Matthew Moseley opened the front door after he had loaded a semi-automatic Beretta shotgun, and blasted Mr Holt once in chest from up to 10ft (3m) away.

“But matters did not stop there. Far from unloading the gun and providing first aid to your victim, you passed the shotgun to your 14-year-old son, Thomas – itself an irresponsible act in the context of an ongoing volatile situation.

“From that moment on, you falsely sought to blame your son for the shooting. How any father could do that to their son is difficult enough to comprehend but what is truly incomprehensible is the cynical way in which you sought to manipulate, and pressurise, your son into accepting responsibility for the shooting and death of Lee Holt.

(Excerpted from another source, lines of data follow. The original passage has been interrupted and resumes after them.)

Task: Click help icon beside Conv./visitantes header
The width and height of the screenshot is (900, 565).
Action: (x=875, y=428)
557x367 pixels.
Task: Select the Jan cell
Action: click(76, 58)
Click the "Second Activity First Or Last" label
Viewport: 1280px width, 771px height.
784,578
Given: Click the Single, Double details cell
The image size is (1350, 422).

“You allowed your son to be arrested and questioned on suspicion of murder when all along you knew you had shot Lee Holt.

“Your continual denial of guilt resulted in him having to give evidence against his own father and members of Lee Holt’s family having to relive the terrible events of the night in question.”

The semi-automatic Beretta Matthew Moseley used to shoot Lee Holt (Lancashire Constabulary/PA)
The semi-automatic Beretta shotgun Matthew Moseley used to shoot Lee Holt (Lancashire Constabulary/PA)

He went on: “That was the obvious thing to have done and what any responsible father would have done. You, of all people, with your vast experience of firearms and their potentially devastating effects, ought to have known better.”

The trial heard how Moseley passed the gun to his son on the evening of October 25 and moments later told him: “Tell them you have done it because you can’t get done for it.”

The defendant quickly laid a false trail of responsibility by telling others that Thomas had pulled the trigger before he too was arrested.

In a covert recording of a prison van conversation, he said to Thomas: “You are a minor. You can’t go to any jail.

“Self-defence for you and you didn’t know what you were doing. Me, different ball game. And that is the way we have got to go with this.”

At his trial he claimed the shooting of father-of-two Mr Holt was an accident after he grabbed the weapon from his son to try to lift it upwards and the gun “just went off”.

His continued denial of guilt put his son through the “ordeal” of being cross-examined in his evidence, said Mr Justice Bryan.

Richard Littler, defending, said his client was a hard-working family man who had reacted in a “bizarre fashion” in the heat of the moment.

He said: “The trouble came to his family home in hours of darkness.

“It is clear the trouble amounted to the kicking, banging and threats at the front of his property which housed his three children, and it is in that context that this defendant reacted in a time where he no doubt foresaw a real threat to his property.”

He added that the defendant’s family had forgiven him for blaming Thomas who, during his evidence, said he continued to love his father “to pieces”.

Mr Littler said: “We submit that the longer the sentence, the longer the defendant is away from his family and the more devastation is caused to Thomas.

“It is hoped that in time they can rebuild the father and son relationship.”